To do:
When the line with "[Revista Forbes Chile] (365, 949)" is reached, include it and stop; before that, copy each line of the listing exactly from the first.

^^^^

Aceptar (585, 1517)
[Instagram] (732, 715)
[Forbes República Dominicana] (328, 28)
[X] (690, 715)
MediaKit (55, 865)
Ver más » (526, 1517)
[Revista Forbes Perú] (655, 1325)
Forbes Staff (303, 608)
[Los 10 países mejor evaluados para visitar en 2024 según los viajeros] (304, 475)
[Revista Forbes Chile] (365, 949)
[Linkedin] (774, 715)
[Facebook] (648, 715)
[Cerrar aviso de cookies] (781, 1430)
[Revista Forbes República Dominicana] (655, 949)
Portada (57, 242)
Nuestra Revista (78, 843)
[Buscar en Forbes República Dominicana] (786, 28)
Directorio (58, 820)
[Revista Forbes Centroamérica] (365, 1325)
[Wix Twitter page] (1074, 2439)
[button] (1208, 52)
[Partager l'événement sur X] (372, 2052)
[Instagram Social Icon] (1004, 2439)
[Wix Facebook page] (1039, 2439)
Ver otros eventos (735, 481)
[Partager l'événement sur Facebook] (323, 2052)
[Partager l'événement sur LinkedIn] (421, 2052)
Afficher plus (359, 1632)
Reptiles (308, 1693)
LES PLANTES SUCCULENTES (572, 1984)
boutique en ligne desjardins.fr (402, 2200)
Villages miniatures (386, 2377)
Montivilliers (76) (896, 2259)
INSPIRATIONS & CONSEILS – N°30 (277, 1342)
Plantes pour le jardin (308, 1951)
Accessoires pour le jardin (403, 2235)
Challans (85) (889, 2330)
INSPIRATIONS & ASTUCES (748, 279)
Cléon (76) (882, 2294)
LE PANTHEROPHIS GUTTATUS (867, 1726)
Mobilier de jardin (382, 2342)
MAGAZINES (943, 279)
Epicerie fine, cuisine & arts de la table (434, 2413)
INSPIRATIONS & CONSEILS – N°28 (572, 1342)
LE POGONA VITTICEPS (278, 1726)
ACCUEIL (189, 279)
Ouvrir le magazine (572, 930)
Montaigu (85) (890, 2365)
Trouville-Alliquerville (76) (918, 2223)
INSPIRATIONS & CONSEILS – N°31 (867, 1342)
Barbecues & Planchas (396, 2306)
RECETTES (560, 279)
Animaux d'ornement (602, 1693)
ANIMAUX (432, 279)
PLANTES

^^^^

Exercise response:
Aceptar (585, 1517)
[Instagram] (732, 715)
[Forbes República Dominicana] (328, 28)
[X] (690, 715)
MediaKit (55, 865)
Ver más » (526, 1517)
[Revista Forbes Perú] (655, 1325)
Forbes Staff (303, 608)
[Los 10 países mejor evaluados para visitar en 2024 según los viajeros] (304, 475)
[Revista Forbes Chile] (365, 949)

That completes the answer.